Mattia Corti, Andrew Ahern, Alain Goriely, Ellen Kuhl, and Paola F. Antonietti published a study in Computer Methods in Applied Mechanics and Engineering (2026) that couples a reaction-diffusion system for amyloid beta dynamics with a porous-medium model of blood flow through arterial, capillary, and venous networks. The team used high-order discontinuous Galerkin methods and implicit Euler time stepping to solve the resulting partial differential equations on realistic brain geometries.

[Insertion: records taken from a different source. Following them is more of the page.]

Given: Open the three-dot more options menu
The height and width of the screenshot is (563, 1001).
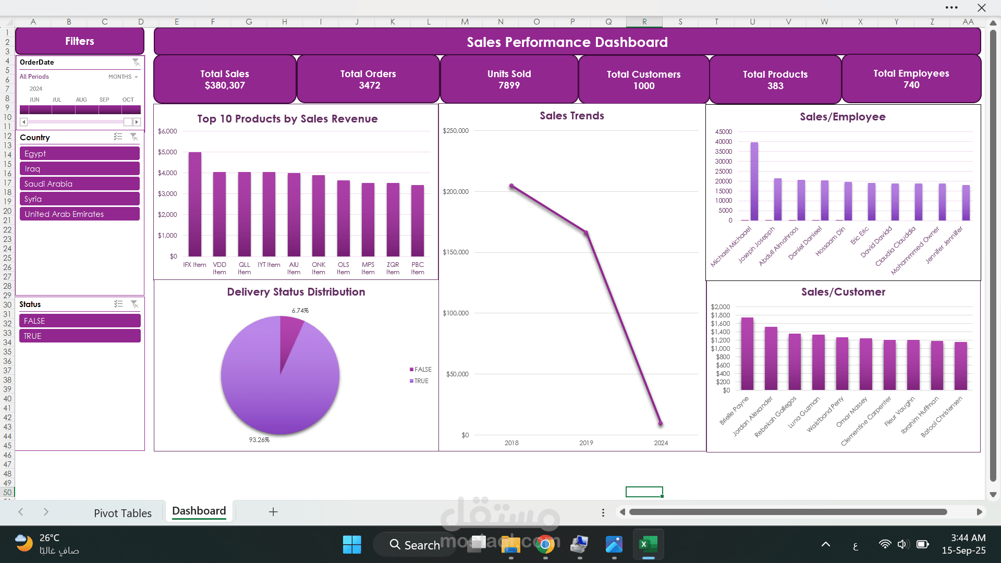Looking at the screenshot, I should [951, 8].
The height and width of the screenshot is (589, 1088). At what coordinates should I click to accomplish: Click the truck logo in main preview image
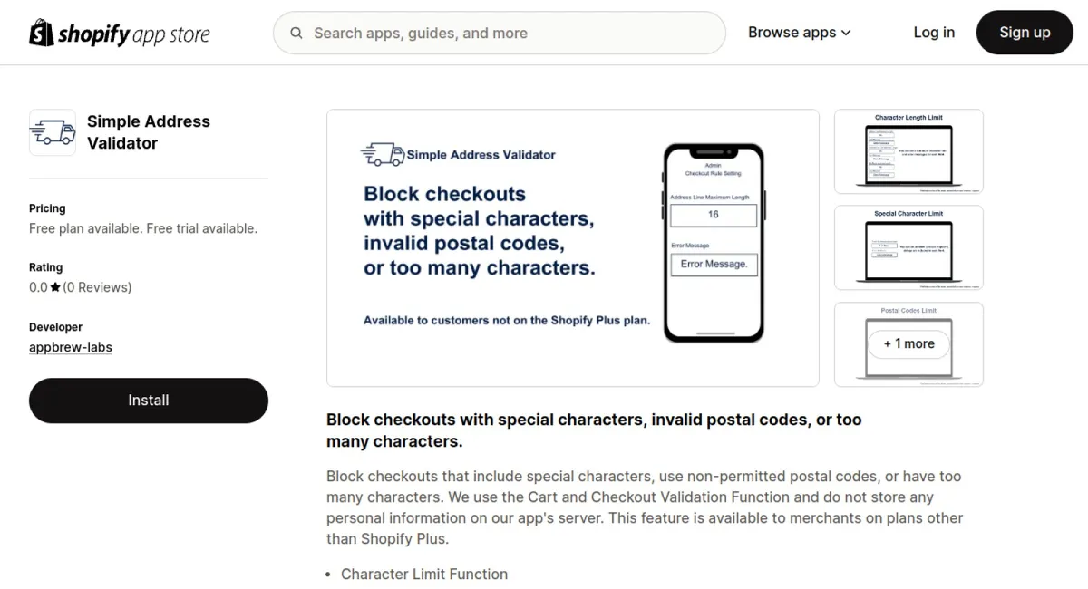382,154
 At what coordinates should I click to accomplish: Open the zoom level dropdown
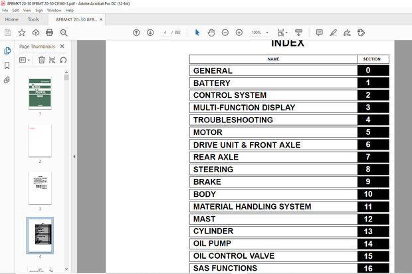pos(259,33)
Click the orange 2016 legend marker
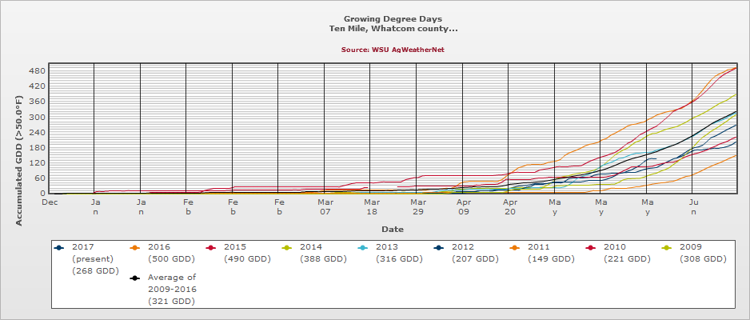This screenshot has width=750, height=320. 134,248
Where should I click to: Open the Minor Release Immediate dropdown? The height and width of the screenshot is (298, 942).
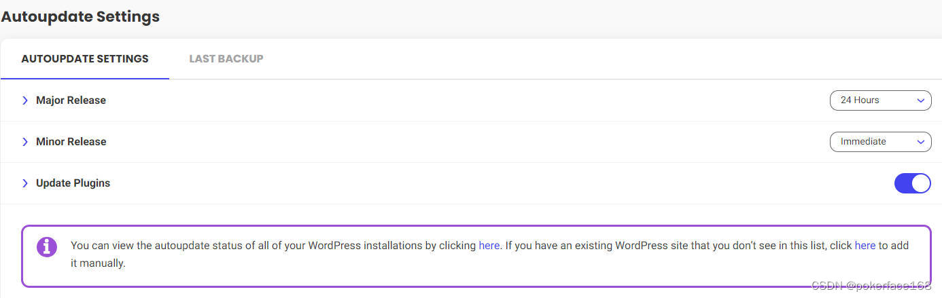(x=879, y=142)
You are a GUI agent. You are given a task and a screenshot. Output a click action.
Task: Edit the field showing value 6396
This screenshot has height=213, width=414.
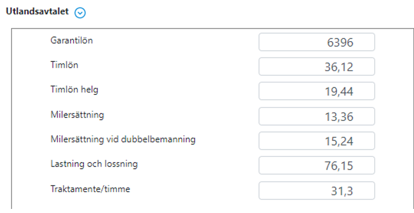pyautogui.click(x=317, y=42)
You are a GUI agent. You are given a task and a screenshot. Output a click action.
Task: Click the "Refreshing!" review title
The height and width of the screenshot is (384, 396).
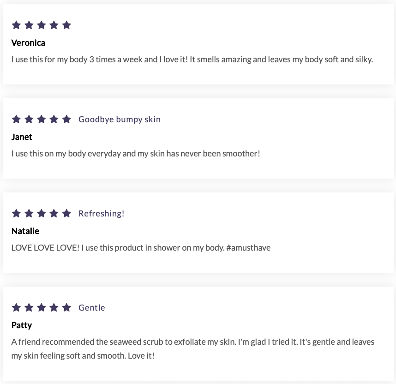(x=102, y=213)
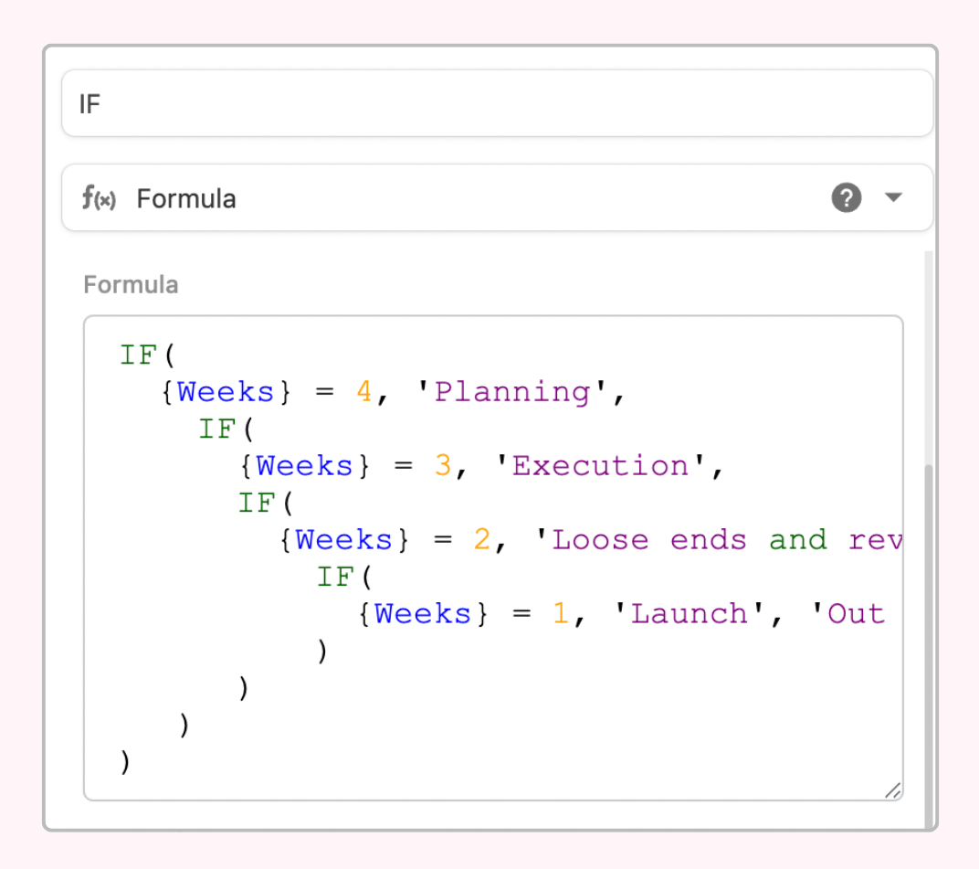Click the vertical scrollbar on the right
This screenshot has width=979, height=869.
[x=930, y=640]
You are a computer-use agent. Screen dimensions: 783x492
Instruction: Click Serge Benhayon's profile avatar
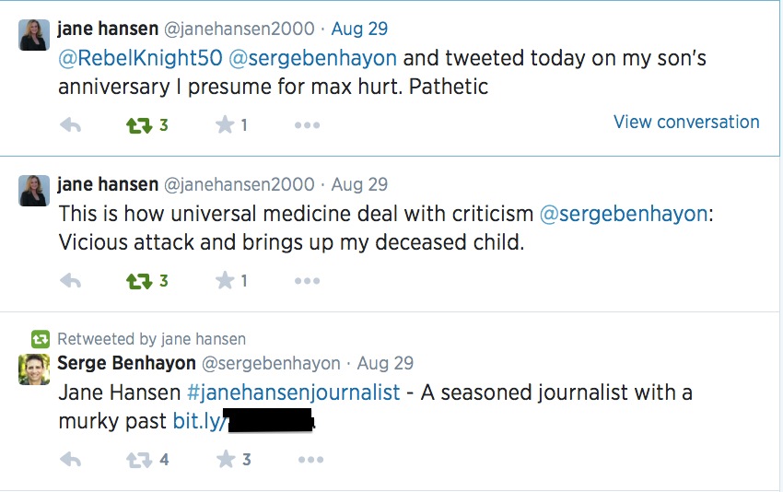(x=34, y=369)
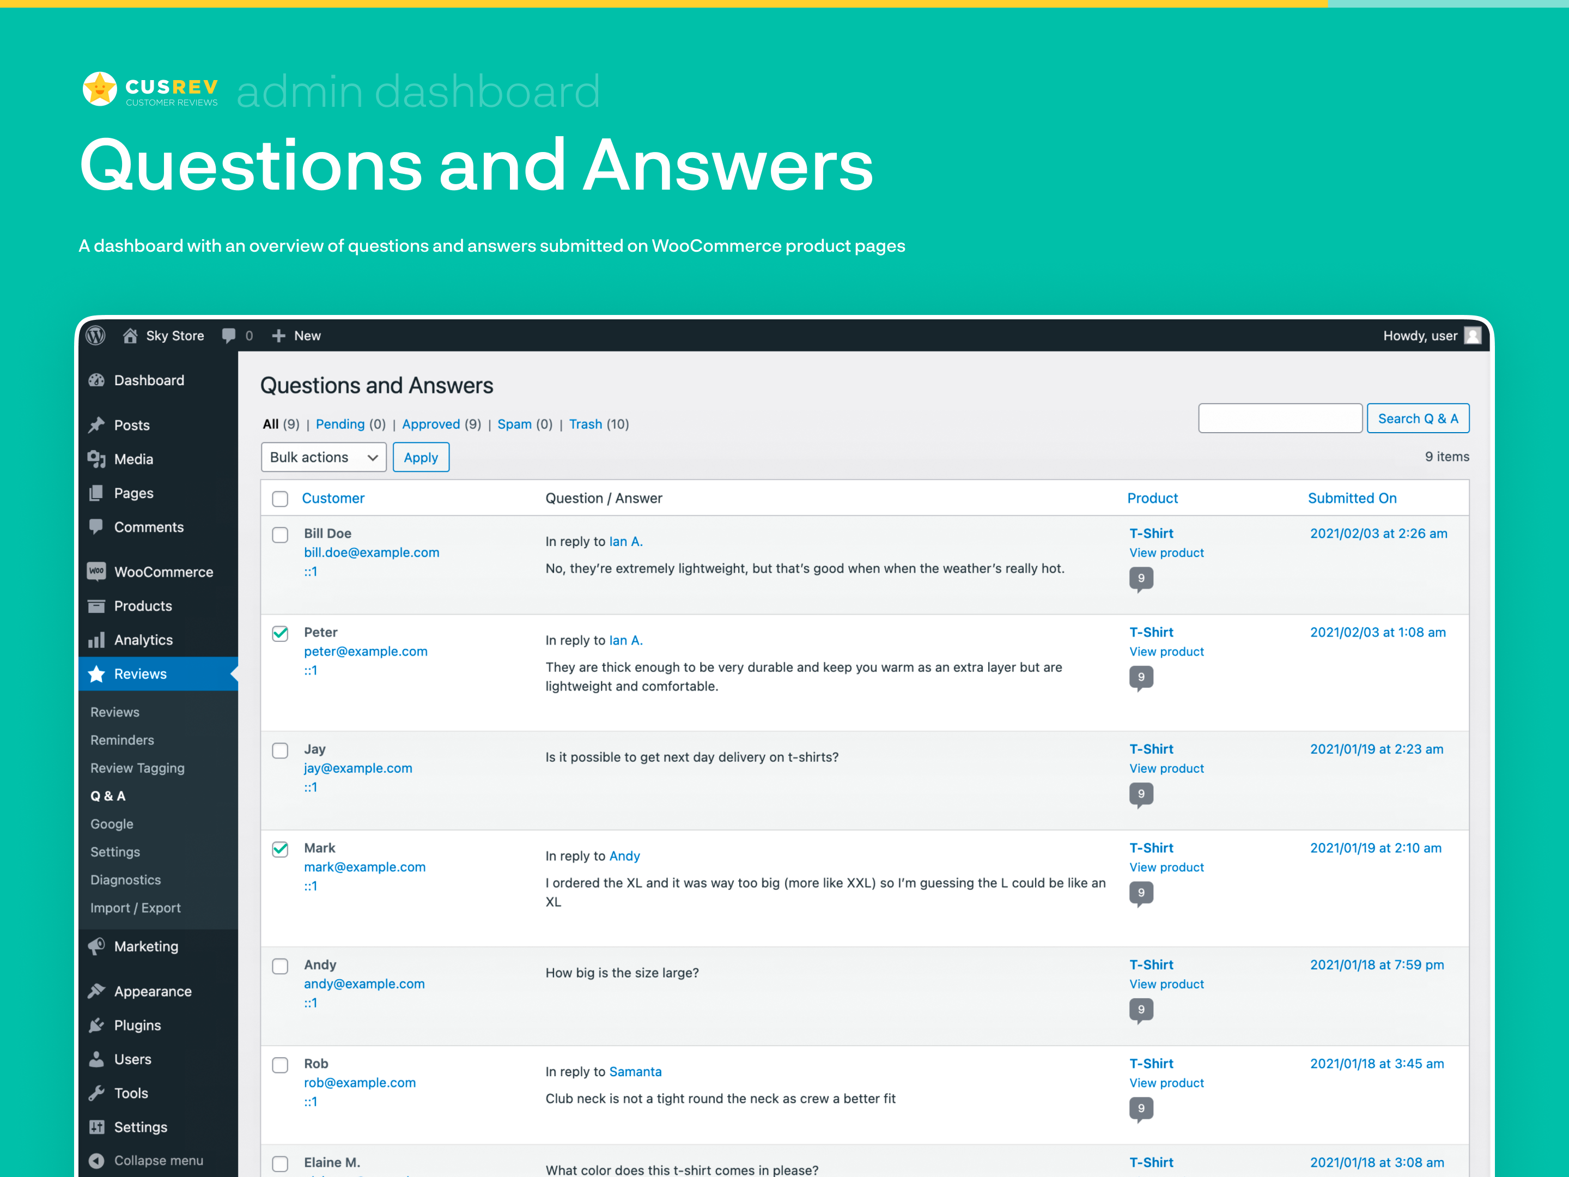Screen dimensions: 1569x1177
Task: Toggle checkbox for Bill Doe entry
Action: [x=279, y=534]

Their simulations revealed multistability—meaning that a sufficiently large “seed” of pathogenic amyloid beta is necessary to trigger a full disease outbreak. More strikingly, the model supported the “two-hit vascular hypothesis”: localized hypoperfusion (reduced blood flow), such as from a minor injury, can destabilize the healthy steady state and cause amyloid beta pathology to spread throughout the brain.

Why It Matters

This study provides a mathematical framework for understanding how vascular health and protein accumulation interact in Alzheimer’s. For the general reader, it underscores that maintaining good cardiovascular health—via exercise, diet, and managing blood pressure—may help reduce the risk of Alzheimer’s by preventing the initial “hit” of hypoperfusion.

What You Can Do

  • Engage in regular aerobic exercise to boost cerebral blood flow.
  • Follow a heart-healthy diet (e.g., Mediterranean) to support vascular function.
  • Monitor and manage blood pressure and cholesterol with your doctor.